◆ Data provided:
******

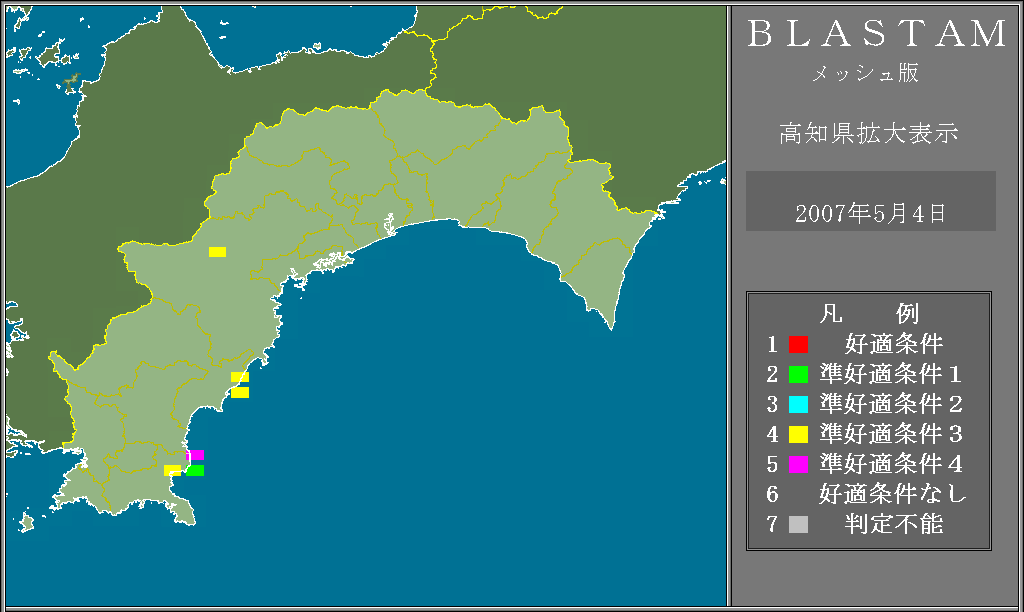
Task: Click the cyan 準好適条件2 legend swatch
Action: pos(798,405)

******

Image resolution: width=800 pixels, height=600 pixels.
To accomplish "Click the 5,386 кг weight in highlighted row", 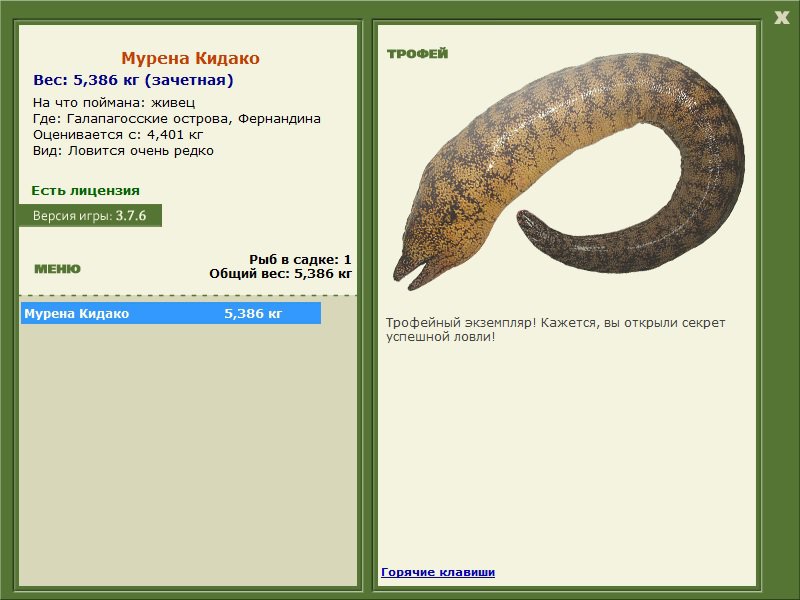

******

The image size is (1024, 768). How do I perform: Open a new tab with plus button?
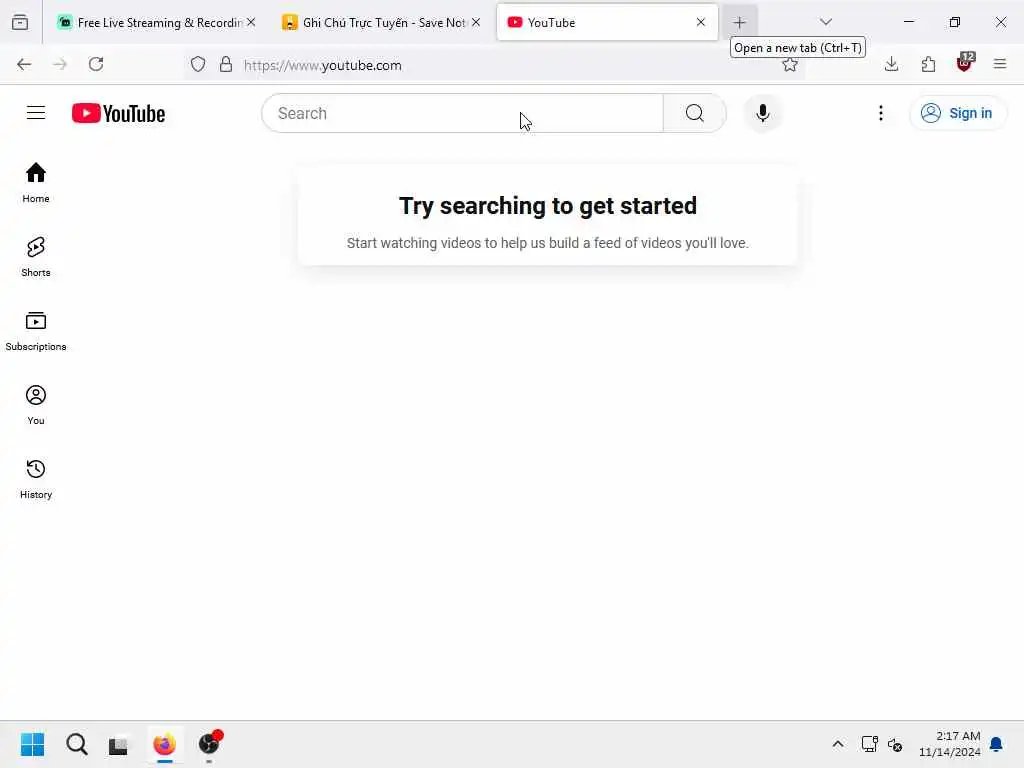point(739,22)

******

◆ Work instructions: Output exactly the stretch of the listing that begins at the line containing "Image resolution: width=800" and ends at the line containing "the 5,386 кг", both kept. Omit pictures and everything else.

◆ Task answer:
Image resolution: width=800 pixels, height=600 pixels.
To accomplish "Click the 5,386 кг weight in highlighted row", 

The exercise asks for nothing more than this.